- AIM OF THE TASK:
Using the listing below, return every line that includes "agent".
====
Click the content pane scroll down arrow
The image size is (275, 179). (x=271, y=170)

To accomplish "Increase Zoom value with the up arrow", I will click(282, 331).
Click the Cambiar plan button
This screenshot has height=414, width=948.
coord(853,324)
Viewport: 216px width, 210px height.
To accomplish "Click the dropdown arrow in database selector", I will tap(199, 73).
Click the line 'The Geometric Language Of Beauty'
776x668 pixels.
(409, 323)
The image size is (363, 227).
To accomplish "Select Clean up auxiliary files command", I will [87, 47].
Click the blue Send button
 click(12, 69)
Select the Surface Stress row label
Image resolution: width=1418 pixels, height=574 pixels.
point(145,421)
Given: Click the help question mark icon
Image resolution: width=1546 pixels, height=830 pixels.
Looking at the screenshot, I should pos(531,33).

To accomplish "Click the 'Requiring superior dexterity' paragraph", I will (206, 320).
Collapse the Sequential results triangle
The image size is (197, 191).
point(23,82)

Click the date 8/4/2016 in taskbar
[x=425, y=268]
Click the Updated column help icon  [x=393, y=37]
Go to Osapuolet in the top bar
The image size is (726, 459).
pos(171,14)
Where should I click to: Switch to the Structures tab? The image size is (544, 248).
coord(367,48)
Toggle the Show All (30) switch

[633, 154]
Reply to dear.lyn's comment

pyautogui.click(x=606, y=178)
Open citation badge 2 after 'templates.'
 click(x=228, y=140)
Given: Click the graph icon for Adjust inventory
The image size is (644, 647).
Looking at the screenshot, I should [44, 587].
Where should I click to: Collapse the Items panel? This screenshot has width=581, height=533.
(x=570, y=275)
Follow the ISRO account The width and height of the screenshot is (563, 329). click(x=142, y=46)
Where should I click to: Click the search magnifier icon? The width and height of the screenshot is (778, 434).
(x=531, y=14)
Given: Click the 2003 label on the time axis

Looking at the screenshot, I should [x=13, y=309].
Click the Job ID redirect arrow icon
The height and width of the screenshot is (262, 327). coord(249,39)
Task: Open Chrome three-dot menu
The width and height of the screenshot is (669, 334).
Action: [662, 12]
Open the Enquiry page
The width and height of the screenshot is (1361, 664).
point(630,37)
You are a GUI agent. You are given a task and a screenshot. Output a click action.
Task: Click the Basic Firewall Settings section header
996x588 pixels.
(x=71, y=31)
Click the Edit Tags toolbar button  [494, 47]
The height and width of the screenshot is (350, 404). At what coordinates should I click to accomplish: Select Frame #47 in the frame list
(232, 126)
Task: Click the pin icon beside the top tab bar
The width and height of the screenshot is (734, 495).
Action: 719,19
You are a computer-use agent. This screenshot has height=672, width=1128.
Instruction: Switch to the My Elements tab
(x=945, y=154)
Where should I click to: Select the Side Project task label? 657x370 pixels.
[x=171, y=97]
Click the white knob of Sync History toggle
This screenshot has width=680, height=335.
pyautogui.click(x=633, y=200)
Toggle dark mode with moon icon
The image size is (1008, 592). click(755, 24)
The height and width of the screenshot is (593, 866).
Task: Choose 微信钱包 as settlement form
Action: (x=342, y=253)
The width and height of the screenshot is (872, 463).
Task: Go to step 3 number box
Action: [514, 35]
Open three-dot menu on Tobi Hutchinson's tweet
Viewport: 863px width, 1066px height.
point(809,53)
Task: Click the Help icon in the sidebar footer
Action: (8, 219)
====
- WRITTEN ANSWER:
You are a GUI agent. You are given a task and a screenshot. Output a click action.
You are a computer-use agent. This screenshot has height=672, width=1128.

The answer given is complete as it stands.